# EXERCISE PASSAGE:
Washington Post political reporter Felicia Sonmez has filed a lawsuit against the newspaper, alleging discrimination after she came forward with a personal story of sexual assault.
The story: Sonmez filed the lawsuit on Wednesday in the Superior Court of the District of Columbia.
The defendants in the complaint include the Post, managing editors Cameron Barr and Tracy Grant, former Executive Editor Marty Baron, national editor Steven Ginsberg, and other newsroom leaders.
The lawsuit claims that the alleged discriminatory conduct against Sonmez caused her humiliation and emotional distress and violated the D.C. Human Rights Act. Sonmez also said she suffered physical pain from grinding her teeth and had to undergo two surgeries to relieve her jaw pain.
“At various times, Ms. Sonmez became severely depressed, developed intense anxiety and received treatment from therapists and psychiatrists who she continues to see today,” the lawsuit states.
The suit is asking for damages and a ruling that would force the Post to take steps to prevent similar situations in the future.

# TASK ITEM:
Write the next part of the news passage about Felicia Sonmez's lawsuit against the Washington Post, picking up after its final sentence.

# SUPPLIED RECORDS:
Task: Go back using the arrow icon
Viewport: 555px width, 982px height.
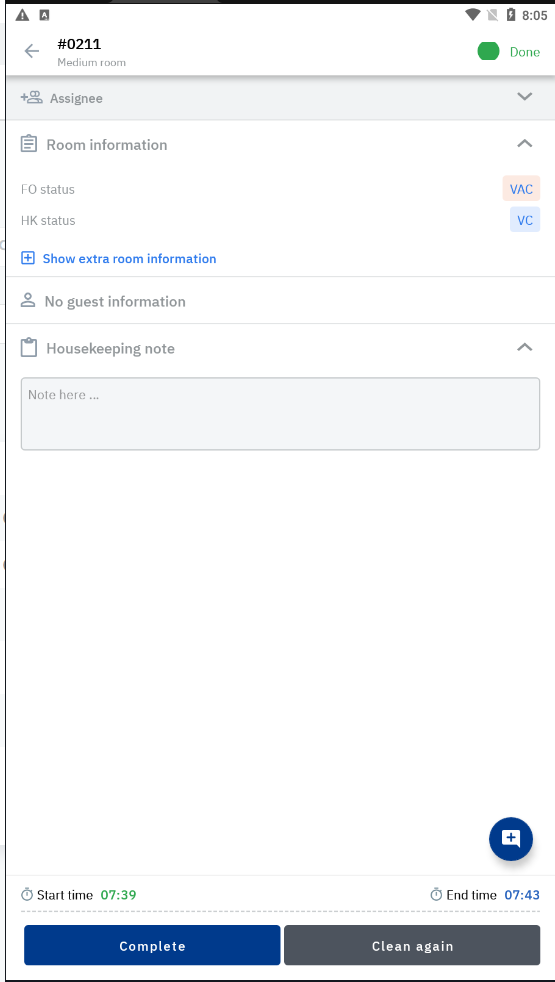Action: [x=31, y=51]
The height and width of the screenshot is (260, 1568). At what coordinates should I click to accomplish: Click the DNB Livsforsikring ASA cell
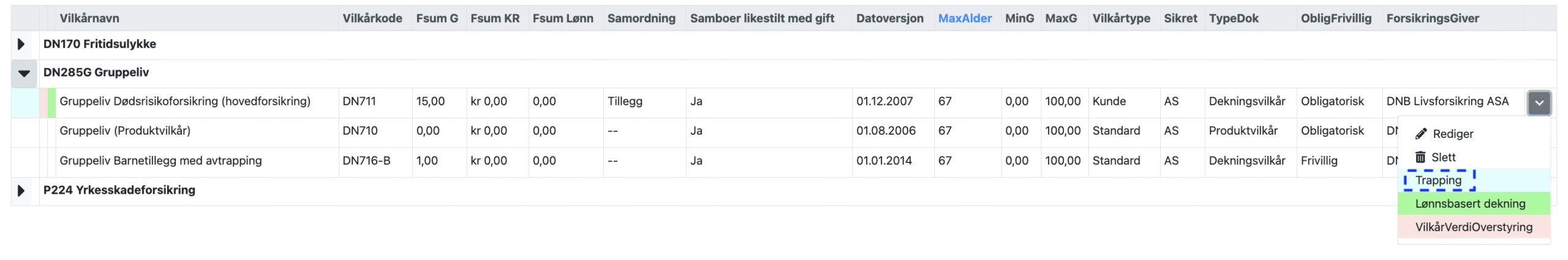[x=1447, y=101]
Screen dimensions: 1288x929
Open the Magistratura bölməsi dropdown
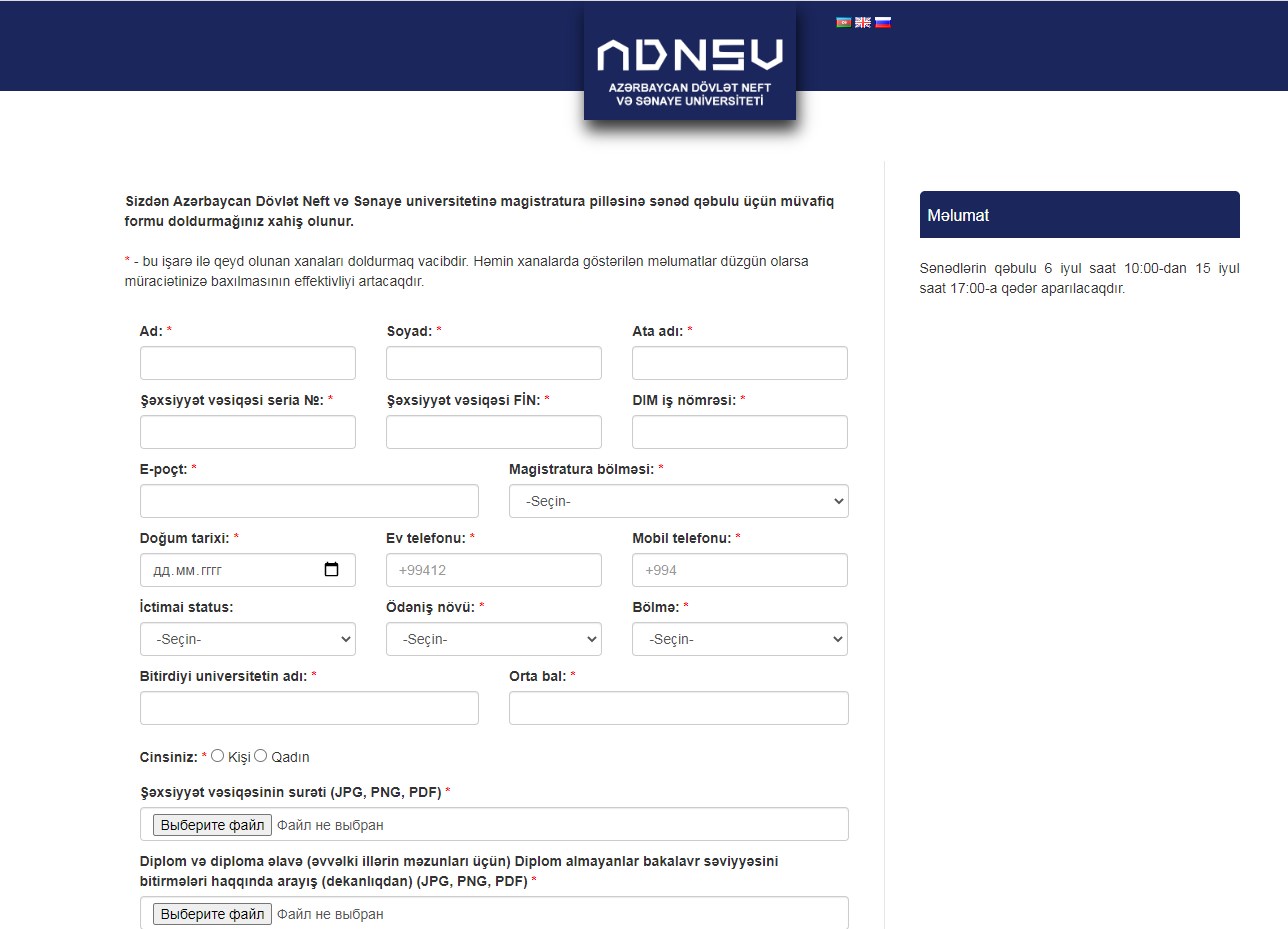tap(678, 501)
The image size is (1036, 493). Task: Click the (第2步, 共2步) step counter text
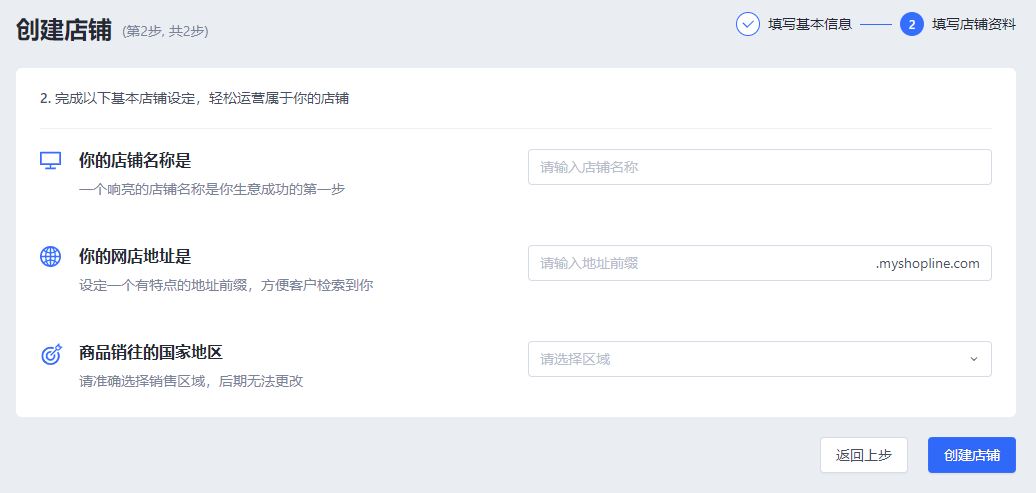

# ANSWER BOX:
CNN first reported on the lawsuit.
In detail: The lawsuit claims that the Post did not allow Sonmez to report on sexual misconduct after she accused a Los Angeles Times journalist in 2018 of sexually assaulting her while they were in China. The LA Times journalist said it was consensual.
Sonmez said the publication prohibited her from writing about Christine Blasey Ford’s sexual assault allegations against Supreme Court Justice Brett Kavanaugh, who was then a nominee for the position. According to her, Barr said she could not report on it because she had “‘taken a side on the issue'” when she spoke about her experience publicly.
Ginsburg told her “it would present ‘the appearance of a conflict of interest'” for her to report on sexual misconduct, according to the complaint.
The lawsuit says that she was later banned from reporting on sexual misconduct and was often taken off stories.
In January 2020, the paper put her on leave because she tweeted a story about a 2003 rape allegation against Kobe Bryant shortly after he died.
The Post eventually lifted the ban in March this year after Politico reported on it.
Sonmez issued a statement through her attorney on Thursday.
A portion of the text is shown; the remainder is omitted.